Sunday, August 14th, 2016

Nix the tub

Nix The Tub

Take a gander at that one.

56% percent of us never use a tub. Combine that number with the next most frequent use (20% for 1 – 2 times use) and it’s 76%. Seventy-six percent!! That’s from a survey just published on Houzz.

I caved to the same prevalent lore spouted by real estate agents for decades: You have to have a tub! Guess how many times I’ve soaked in it since we put it in last year? ONE.

That’s not to say tubs are completely useless.
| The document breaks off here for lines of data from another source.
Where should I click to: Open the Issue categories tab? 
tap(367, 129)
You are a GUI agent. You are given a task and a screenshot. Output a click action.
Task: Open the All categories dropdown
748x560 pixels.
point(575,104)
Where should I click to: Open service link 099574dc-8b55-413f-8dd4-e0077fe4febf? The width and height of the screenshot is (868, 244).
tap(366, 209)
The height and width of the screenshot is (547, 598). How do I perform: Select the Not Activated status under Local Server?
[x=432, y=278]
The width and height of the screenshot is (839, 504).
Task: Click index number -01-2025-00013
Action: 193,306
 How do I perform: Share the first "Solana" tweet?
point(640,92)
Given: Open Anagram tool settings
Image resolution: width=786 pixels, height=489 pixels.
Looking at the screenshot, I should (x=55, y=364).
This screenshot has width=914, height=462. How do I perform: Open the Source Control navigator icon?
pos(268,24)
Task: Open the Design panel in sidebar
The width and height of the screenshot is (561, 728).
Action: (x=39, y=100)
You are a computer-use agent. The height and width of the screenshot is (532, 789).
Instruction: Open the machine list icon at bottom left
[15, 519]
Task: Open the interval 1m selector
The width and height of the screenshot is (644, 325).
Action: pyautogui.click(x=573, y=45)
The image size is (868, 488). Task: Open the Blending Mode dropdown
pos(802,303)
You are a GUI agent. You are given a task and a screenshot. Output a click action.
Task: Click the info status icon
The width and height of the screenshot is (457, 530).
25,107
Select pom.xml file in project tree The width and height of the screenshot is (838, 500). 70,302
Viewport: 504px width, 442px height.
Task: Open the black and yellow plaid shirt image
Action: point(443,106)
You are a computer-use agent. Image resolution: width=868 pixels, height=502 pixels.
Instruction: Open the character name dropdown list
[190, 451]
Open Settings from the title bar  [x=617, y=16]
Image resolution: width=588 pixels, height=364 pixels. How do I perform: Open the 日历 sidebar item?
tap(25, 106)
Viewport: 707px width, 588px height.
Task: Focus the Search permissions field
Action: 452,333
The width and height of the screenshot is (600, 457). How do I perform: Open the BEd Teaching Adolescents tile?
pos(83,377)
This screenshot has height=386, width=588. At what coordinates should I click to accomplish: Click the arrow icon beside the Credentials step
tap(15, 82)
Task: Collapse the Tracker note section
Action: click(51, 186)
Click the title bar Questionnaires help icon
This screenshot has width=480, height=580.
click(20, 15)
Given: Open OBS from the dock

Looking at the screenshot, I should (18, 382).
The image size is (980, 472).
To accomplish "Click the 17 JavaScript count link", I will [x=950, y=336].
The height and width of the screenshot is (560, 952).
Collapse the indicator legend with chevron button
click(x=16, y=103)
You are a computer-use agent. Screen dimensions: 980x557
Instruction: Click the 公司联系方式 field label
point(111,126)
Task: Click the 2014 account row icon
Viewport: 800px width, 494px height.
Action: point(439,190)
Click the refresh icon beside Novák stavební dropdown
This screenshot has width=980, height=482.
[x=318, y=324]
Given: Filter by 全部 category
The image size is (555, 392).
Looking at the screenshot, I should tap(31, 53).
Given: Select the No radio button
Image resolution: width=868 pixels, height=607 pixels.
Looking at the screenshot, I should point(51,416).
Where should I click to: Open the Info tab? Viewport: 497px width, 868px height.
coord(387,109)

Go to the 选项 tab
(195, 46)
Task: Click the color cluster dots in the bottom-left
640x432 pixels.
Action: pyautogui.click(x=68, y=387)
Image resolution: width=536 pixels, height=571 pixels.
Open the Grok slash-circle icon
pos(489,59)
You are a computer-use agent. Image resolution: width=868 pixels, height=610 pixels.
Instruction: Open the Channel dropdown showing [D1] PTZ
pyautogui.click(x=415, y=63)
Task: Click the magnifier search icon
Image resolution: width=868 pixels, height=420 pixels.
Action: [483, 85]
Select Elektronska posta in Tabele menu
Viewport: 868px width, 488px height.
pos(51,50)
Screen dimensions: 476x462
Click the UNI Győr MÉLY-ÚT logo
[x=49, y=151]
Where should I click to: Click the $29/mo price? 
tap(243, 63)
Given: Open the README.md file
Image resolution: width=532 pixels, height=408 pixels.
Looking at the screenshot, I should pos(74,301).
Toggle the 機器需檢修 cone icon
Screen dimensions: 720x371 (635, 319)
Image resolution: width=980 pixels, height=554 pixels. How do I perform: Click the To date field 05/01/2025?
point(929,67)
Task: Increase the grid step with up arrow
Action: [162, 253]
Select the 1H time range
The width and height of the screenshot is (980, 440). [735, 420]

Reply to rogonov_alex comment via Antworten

They’re still great for:

  • little kids, in the presence of an adult of course
  • wet umbrella stashing
  • doing dishes while the kitchen is being remodeled
  • water storage for emergency prep (don’t laugh – it’s serious business in hurricane zones)
  • place of safety for people in tornado territory

And probably a few other totally non standard tub activities like shoe cleaning and dog washing.

So yeah. consider all that next time the bathroom’s up for a re-do. If you have more than one bathroom the money is better spent nixing the tub in one of them. If you have 1 bath, you’re probably stuck with it.

Friday, April 25th, 2014

New product alert! Level entry shower system

VIM Products - level entry shower system

From VIM Products, Inc.

I can NOT wait to use this product in a master bath I’m designing for some folks! Up until now, everyone has told me:

  • “You have to have 2″ difference in elevation to slope a shower floor to drain correctly.”
  • “You can’t have a curbless shower without modifying joists or lowering the floor slab.”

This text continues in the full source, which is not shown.